Jerome Powell: Standhaftigkeit gegen politischen Druck
NZZ-Kommentar würdigt Jerome Powells Standhaftigkeit gegen Trumps Angriffe auf die Unabhängigkeit der US-Zentralbank.
Die Neue Zürcher Zeitung (NZZ) kommentiert die wiederholten Angriffe des ehemaligen US-Präsidenten Donald Trump auf die amerikanische Zentralbank und ihren Vorsitzenden Jerome Powell. Trump kritisierte die Zinspolitik der Federal Reserve scharf und forderte eine stärkere politische Einflussnahme. Der NZZ-Kommentar hebt Powells Widerstand gegen diese Einmischung hervor.
Die Unabhängigkeit der Zentralbank ist ein Grundpfeiler stabiler Volkswirtschaften, da sie geldpolitische Entscheidungen frei von kurzfristigen politischen Interessen treffen kann. Ein Bruch dieser Autonomie könnte zu inflationären Tendenzen, Vertrauensverlust bei Investoren und einer Destabilisierung der Finanzmärkte führen. Dies hätte direkte Auswirkungen auf Unternehmen, Sparer und die allgemeine Preisstabilität.

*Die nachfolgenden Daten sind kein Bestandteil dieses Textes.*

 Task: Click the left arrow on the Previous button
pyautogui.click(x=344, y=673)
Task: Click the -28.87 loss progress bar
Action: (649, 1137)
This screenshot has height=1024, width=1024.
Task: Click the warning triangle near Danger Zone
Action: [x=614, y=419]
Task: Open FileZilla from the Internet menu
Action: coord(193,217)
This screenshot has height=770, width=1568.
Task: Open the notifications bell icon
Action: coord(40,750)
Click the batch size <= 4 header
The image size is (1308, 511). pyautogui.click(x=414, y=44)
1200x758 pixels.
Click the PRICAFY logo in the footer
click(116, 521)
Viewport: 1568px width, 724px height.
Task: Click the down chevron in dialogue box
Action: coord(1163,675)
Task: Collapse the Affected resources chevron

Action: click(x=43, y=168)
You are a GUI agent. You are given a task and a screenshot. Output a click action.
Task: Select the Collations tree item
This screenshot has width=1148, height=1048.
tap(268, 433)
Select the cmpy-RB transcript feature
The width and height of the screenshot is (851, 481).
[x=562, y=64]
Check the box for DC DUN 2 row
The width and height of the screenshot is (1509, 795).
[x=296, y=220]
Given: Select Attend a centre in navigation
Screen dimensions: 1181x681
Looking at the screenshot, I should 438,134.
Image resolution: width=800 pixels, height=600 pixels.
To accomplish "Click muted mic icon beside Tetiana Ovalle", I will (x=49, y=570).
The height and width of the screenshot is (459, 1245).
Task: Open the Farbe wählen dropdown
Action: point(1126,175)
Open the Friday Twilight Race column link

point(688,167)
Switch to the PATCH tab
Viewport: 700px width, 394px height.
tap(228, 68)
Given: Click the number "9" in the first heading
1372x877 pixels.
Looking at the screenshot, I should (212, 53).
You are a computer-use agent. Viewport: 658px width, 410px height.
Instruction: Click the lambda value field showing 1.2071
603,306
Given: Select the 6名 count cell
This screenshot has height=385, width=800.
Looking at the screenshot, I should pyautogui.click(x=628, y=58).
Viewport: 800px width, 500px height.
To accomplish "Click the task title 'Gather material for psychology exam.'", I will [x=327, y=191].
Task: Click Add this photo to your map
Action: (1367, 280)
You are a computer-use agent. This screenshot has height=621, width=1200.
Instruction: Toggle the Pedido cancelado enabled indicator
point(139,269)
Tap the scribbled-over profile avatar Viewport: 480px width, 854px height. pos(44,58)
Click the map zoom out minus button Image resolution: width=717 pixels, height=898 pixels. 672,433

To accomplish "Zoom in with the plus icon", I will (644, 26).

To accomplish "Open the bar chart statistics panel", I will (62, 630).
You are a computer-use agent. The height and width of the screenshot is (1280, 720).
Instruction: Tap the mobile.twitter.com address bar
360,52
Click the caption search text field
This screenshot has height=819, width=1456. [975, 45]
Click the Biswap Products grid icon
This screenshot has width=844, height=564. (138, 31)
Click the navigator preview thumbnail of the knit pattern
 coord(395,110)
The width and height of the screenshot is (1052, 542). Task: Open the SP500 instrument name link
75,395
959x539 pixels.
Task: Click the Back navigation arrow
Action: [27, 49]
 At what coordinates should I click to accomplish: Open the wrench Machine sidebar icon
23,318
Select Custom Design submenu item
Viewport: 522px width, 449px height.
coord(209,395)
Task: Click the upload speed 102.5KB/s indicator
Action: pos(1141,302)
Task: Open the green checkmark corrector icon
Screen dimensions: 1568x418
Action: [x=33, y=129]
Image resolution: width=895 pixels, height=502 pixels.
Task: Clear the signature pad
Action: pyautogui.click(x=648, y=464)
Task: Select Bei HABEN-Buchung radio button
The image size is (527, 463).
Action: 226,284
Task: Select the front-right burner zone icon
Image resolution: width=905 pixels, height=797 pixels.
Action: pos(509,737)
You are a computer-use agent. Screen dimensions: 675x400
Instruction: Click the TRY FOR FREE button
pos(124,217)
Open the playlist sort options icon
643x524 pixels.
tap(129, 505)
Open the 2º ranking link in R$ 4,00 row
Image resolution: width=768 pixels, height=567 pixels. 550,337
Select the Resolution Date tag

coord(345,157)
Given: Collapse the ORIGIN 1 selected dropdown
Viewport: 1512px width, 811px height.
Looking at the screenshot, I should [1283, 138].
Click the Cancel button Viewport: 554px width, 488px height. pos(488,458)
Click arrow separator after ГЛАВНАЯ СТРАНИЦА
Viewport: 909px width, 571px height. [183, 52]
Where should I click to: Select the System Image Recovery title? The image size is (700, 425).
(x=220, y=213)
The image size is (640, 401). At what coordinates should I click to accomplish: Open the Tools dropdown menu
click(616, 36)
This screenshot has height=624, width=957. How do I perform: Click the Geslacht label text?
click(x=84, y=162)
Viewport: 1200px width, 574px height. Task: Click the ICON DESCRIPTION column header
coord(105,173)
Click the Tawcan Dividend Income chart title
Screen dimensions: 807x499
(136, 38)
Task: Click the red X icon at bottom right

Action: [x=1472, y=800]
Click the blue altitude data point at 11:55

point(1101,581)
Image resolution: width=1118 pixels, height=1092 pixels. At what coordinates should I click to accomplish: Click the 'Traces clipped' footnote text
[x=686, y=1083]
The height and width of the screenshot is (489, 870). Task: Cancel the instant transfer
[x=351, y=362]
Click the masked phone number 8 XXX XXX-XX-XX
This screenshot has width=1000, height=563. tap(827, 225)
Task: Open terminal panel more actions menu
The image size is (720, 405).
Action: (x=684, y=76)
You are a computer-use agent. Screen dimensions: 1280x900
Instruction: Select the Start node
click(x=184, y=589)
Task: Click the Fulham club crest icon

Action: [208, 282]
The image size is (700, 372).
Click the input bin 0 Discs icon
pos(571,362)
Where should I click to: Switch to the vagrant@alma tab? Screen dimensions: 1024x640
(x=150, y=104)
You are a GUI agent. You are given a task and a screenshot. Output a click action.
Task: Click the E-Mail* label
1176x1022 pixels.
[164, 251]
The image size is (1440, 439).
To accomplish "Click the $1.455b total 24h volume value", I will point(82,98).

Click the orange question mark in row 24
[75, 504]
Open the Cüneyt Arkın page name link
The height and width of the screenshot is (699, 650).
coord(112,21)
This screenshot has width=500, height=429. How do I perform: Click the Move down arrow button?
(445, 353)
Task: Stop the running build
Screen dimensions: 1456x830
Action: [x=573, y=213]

Der Fall Jerome Powell und die Kritik Donald Trumps verdeutlichen die ständige Spannung zwischen politischem Kalkül und der Notwendigkeit einer unabhängigen Geldpolitik. Powells Haltung, die Zinsentscheidungen der Fed nicht dem politischen Druck zu beugen, wird als entscheidend für die Glaubwürdigkeit der Institution und die langfristige Stabilität der US-Wirtschaft gewertet. Eine politisch gesteuerte Zentralbank könnte versucht sein, kurzfristige Wachstumsziele über die Inflationskontrolle zu stellen, was letztlich den Bürgern und dem Mittelstand durch steigende Preise schaden würde. Die Wahrung der Autonomie der Notenbank ist somit ein essenzieller Schutzmechanismus für die Wirtschaftsordnung.